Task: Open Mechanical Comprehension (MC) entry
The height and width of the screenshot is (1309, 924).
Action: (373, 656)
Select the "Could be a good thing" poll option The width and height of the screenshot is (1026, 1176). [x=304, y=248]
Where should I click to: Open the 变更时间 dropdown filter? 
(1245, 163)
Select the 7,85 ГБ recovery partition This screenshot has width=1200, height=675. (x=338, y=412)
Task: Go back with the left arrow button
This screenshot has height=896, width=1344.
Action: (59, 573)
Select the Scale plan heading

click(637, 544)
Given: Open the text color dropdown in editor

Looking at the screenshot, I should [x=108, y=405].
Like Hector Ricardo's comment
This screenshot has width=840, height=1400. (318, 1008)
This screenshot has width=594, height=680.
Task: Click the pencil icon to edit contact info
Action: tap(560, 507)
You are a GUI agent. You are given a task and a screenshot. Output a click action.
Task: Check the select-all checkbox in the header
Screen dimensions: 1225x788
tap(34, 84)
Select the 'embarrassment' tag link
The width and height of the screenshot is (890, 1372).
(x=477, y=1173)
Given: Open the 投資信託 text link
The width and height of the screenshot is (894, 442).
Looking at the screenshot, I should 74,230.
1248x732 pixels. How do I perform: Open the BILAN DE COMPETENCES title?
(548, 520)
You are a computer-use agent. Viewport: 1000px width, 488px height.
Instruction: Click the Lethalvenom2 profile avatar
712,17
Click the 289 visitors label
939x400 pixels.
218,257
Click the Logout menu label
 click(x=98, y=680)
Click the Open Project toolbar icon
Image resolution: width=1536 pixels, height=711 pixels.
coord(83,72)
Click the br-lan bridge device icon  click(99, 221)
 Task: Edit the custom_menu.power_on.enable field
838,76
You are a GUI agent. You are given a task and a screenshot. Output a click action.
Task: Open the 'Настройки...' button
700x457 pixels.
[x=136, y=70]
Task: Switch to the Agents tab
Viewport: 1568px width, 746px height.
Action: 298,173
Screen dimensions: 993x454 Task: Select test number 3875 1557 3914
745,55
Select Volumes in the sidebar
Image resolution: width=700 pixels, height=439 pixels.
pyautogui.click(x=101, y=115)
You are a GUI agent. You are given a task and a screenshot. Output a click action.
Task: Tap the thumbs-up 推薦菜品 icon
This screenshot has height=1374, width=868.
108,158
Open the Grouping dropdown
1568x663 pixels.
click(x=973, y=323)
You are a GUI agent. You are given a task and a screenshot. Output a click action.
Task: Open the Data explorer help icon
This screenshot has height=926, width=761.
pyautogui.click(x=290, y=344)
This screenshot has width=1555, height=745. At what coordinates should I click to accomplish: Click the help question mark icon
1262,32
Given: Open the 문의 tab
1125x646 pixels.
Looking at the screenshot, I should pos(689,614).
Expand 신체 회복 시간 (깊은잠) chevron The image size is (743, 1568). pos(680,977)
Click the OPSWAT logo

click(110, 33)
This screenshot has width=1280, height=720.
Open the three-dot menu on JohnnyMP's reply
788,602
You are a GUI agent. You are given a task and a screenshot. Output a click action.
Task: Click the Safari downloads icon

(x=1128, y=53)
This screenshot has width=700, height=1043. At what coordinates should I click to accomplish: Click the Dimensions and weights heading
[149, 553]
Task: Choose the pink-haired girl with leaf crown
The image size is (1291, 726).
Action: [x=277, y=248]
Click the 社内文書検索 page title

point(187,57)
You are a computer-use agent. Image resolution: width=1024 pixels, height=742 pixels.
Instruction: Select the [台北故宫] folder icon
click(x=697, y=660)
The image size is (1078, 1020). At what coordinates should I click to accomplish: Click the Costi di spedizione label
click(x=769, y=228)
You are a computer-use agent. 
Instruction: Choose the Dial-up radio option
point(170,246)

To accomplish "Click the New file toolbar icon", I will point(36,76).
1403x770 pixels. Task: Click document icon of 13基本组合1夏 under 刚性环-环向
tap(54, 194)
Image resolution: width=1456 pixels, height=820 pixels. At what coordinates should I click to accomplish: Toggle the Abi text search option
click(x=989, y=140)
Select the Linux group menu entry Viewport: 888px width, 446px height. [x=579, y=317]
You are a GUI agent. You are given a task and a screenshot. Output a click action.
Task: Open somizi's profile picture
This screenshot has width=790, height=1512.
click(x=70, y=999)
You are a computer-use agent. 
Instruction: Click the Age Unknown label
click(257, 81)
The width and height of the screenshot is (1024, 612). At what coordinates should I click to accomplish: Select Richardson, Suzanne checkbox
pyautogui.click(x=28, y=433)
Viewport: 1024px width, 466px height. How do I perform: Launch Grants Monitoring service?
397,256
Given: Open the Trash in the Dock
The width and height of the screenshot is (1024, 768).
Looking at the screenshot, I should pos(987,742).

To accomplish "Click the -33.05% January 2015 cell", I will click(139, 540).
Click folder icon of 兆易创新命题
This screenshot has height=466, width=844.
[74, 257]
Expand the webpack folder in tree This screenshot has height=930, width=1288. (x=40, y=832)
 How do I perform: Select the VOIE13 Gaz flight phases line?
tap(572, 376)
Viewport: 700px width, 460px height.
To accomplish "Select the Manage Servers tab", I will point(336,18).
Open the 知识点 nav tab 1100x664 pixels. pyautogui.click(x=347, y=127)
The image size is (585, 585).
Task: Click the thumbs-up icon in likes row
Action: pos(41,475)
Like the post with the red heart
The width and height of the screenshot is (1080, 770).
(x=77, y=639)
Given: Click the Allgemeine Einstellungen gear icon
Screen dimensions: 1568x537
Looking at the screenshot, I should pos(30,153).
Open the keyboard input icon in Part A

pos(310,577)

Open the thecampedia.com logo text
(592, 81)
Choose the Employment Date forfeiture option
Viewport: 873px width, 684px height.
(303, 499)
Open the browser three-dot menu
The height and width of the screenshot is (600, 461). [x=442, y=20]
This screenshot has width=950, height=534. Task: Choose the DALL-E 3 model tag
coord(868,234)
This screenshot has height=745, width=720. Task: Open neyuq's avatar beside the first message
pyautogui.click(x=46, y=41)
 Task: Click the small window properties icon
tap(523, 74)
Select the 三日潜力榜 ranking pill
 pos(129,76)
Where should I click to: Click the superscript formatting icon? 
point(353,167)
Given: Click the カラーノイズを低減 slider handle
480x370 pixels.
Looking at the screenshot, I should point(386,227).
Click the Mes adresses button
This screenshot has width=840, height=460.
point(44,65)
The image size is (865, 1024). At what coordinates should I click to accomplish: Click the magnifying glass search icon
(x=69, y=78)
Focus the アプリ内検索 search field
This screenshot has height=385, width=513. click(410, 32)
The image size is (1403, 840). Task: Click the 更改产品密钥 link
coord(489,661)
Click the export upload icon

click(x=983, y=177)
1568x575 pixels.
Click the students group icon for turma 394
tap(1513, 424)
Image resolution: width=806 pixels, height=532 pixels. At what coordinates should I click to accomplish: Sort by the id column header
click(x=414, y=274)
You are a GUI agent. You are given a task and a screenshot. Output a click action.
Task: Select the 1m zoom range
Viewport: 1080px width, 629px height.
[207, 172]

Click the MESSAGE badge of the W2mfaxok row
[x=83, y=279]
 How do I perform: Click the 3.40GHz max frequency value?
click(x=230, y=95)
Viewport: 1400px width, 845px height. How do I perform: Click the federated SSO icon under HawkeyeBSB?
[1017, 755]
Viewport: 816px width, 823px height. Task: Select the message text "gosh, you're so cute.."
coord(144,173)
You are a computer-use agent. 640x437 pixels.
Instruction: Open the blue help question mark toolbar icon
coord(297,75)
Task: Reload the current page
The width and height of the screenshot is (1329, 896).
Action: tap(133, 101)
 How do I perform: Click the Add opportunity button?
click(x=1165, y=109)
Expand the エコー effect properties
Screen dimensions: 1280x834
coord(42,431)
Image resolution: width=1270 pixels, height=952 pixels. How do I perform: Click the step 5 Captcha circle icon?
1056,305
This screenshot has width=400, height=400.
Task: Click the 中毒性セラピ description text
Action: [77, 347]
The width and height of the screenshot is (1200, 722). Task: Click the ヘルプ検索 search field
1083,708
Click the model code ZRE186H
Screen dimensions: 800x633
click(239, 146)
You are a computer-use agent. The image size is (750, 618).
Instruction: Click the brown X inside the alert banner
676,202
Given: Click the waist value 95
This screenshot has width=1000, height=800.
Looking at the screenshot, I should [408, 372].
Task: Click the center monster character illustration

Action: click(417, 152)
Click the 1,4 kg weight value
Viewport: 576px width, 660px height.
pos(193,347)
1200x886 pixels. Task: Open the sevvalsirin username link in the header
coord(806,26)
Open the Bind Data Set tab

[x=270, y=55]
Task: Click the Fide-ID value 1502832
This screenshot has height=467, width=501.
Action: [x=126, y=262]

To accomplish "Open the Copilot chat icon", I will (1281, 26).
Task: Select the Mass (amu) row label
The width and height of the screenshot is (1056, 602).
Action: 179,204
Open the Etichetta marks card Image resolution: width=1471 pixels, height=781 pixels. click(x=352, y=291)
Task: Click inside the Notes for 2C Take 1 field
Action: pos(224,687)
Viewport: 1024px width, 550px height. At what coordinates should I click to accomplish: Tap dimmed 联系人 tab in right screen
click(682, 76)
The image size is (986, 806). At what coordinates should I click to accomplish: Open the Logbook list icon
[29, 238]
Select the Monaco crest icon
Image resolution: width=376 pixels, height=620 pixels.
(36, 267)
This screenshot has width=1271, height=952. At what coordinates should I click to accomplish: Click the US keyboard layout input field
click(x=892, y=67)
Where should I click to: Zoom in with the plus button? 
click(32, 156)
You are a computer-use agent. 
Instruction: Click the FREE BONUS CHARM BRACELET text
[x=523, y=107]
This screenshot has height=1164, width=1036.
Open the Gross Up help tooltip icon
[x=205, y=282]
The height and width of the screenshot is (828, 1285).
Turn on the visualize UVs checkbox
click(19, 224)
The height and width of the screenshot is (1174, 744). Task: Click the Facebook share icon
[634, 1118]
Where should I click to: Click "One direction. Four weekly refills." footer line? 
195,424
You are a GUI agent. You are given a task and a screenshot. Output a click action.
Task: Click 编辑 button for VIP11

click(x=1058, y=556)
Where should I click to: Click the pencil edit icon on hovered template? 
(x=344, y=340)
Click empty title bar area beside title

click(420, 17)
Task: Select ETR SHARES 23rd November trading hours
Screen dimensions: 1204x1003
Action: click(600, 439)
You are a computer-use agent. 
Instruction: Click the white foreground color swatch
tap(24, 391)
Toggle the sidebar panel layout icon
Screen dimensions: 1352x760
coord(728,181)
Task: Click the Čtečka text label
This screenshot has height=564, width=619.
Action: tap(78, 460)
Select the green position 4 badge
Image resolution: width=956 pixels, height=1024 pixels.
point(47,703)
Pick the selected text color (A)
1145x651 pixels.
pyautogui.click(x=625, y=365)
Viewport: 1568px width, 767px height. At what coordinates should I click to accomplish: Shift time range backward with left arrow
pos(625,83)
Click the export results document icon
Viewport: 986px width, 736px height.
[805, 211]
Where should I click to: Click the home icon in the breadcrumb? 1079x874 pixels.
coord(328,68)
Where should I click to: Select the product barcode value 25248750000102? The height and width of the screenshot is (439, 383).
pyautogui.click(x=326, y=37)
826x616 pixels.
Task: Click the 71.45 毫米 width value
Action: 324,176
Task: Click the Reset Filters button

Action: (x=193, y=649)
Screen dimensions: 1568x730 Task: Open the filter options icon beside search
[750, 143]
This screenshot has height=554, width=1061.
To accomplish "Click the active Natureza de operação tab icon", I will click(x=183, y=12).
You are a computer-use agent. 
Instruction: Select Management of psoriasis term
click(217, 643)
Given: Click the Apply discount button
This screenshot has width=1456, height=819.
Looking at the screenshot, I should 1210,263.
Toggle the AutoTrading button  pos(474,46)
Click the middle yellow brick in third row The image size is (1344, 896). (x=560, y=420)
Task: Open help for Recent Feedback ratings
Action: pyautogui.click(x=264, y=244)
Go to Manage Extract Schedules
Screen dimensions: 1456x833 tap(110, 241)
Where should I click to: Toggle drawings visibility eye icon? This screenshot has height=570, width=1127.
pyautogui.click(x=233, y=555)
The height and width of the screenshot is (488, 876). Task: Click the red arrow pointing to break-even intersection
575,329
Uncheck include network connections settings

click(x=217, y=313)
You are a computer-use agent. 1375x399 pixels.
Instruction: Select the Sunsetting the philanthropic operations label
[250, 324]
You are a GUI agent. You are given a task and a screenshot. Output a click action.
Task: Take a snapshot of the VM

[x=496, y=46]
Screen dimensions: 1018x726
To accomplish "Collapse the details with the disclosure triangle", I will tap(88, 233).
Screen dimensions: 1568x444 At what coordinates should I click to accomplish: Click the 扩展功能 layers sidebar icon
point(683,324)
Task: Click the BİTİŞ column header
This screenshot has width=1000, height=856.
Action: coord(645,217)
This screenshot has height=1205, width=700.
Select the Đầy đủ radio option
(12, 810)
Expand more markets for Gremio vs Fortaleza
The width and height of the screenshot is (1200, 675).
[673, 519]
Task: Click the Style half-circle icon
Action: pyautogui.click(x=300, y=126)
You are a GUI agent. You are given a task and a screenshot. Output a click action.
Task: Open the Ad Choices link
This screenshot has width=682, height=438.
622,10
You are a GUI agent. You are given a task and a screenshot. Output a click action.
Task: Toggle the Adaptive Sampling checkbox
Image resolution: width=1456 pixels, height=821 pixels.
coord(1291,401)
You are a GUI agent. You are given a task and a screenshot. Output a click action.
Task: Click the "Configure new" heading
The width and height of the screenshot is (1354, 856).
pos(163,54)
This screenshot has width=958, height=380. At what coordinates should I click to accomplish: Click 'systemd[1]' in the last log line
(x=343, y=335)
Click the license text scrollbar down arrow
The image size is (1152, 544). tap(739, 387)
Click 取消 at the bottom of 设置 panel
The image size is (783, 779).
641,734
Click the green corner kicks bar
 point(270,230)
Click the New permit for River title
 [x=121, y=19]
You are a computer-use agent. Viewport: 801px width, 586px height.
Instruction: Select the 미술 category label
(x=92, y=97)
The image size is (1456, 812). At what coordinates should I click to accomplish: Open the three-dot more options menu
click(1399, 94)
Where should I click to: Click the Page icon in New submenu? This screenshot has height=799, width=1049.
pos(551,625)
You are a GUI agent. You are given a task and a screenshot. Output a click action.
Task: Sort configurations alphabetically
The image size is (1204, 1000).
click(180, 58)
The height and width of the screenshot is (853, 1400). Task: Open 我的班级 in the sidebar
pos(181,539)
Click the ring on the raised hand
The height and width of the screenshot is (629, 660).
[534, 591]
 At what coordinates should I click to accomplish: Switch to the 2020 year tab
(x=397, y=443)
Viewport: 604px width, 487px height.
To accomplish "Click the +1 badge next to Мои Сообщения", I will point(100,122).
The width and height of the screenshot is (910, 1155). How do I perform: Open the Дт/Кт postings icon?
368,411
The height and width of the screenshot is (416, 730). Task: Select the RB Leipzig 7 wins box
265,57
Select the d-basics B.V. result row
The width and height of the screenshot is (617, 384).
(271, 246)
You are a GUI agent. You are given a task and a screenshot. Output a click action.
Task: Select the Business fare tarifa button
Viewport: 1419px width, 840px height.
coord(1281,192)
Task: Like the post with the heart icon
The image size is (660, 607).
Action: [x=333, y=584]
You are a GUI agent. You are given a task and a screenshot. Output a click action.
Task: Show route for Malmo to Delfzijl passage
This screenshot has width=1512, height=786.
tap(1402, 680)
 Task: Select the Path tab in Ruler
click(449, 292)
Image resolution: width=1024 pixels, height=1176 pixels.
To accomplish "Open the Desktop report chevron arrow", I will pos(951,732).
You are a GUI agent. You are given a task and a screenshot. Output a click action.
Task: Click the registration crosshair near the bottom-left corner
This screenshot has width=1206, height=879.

· · · · · · ·

**Prompt**
Respond with the count of lines in the material above that contain the word "panel", and add nothing to it.

**Task response**
2